Print exactly the lines from the one that contains "Given: Click the" through the final line of the entries below, both included, and nothing else; omit the pictures.

Records
↓

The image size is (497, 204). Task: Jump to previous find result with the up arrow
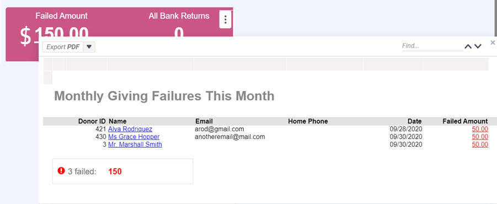(468, 46)
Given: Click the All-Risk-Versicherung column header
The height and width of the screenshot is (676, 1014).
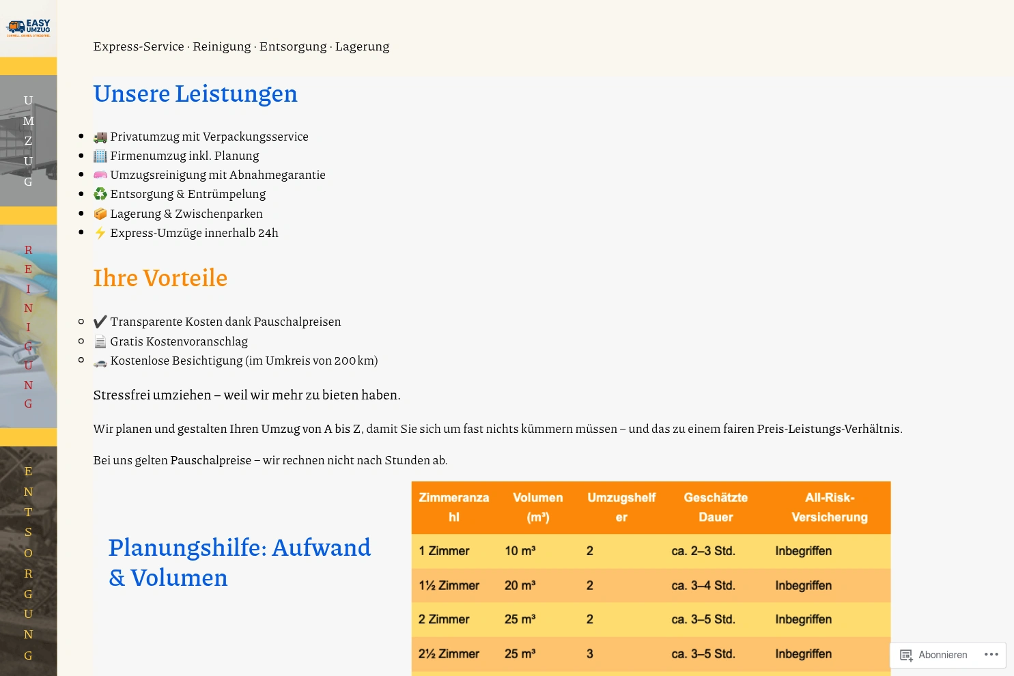Looking at the screenshot, I should [x=829, y=507].
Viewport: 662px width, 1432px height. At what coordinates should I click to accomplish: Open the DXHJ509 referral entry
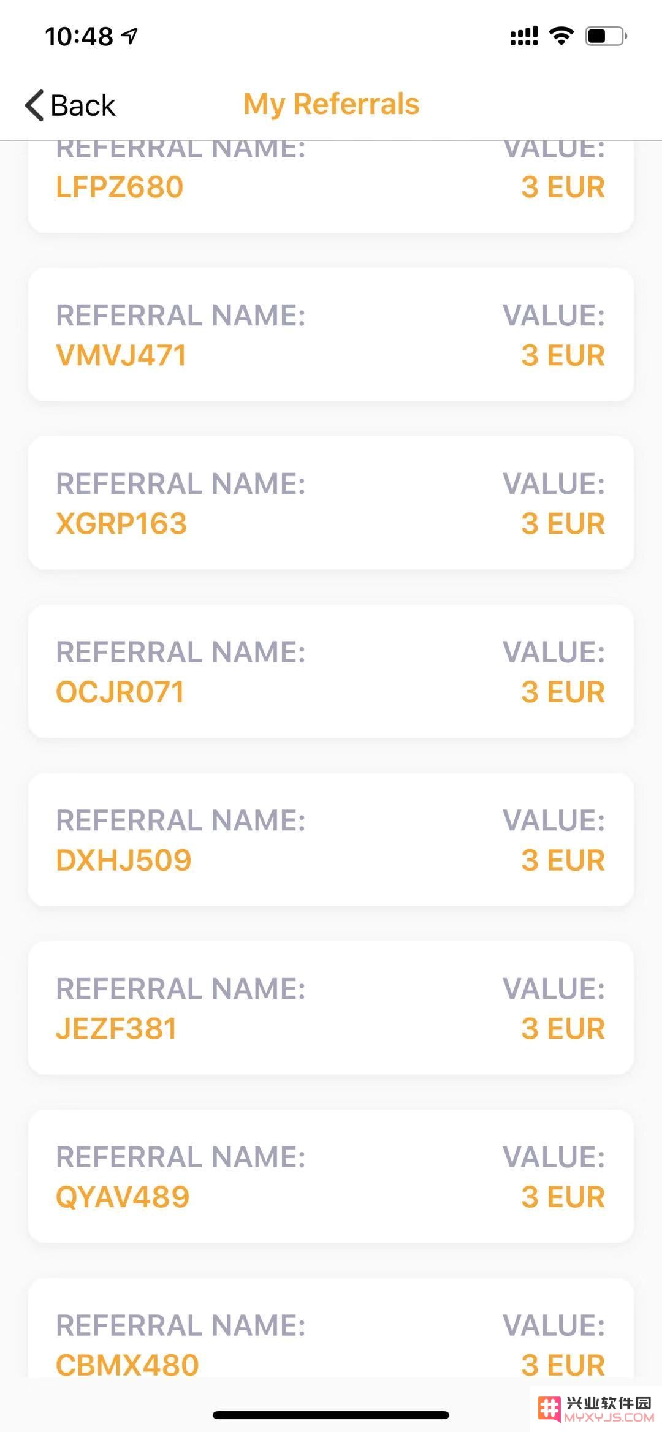pyautogui.click(x=331, y=839)
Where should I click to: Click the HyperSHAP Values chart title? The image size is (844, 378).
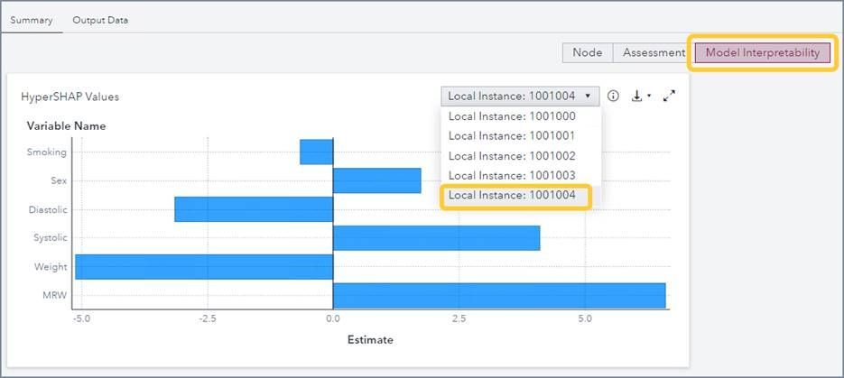click(70, 97)
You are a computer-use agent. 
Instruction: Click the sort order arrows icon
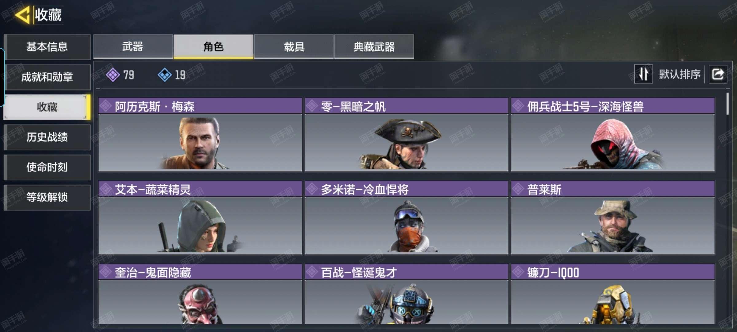(x=643, y=74)
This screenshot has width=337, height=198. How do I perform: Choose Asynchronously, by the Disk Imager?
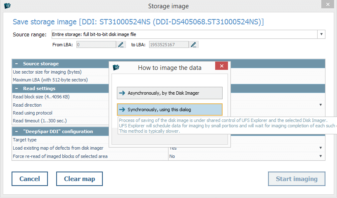click(170, 93)
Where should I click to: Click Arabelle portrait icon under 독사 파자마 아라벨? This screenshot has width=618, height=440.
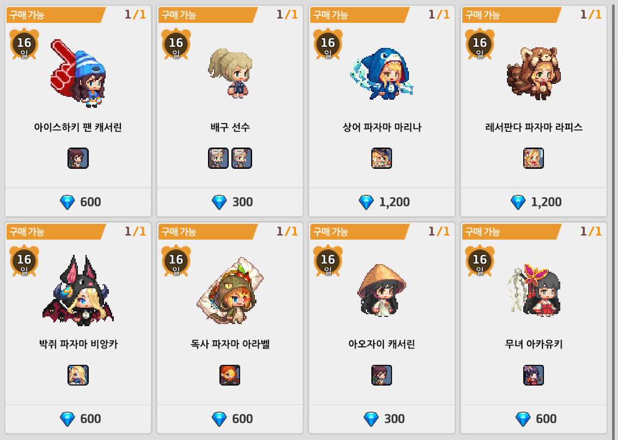[x=230, y=375]
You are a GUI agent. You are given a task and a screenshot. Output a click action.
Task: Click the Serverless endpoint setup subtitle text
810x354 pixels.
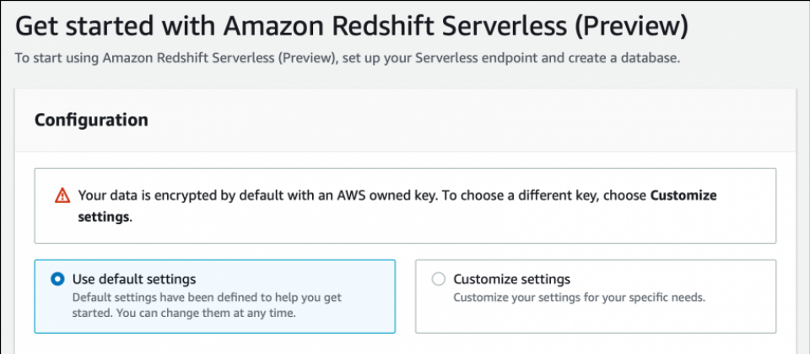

↑

Answer box
Given: Click the All-Risk-Versicherung column header
The height and width of the screenshot is (676, 1014).
Looking at the screenshot, I should [x=829, y=507].
Viewport: 662px width, 1432px height. At what coordinates should I click to accomplish: Open the DXHJ509 referral entry
pyautogui.click(x=331, y=839)
Where should I click to: Click the HyperSHAP Values chart title? The image size is (844, 378).
click(70, 97)
You are a computer-use agent. 
Instruction: Click the sort order arrows icon
(x=643, y=74)
This screenshot has width=337, height=198. How do I perform: Choose Asynchronously, by the Disk Imager?
click(170, 93)
Where should I click to: Click Arabelle portrait icon under 독사 파자마 아라벨? This screenshot has width=618, height=440.
[x=230, y=375]
You are a GUI agent. You are given a task and a screenshot. Output a click action.
Task: Click the Serverless endpoint setup subtitle text
810x354 pixels.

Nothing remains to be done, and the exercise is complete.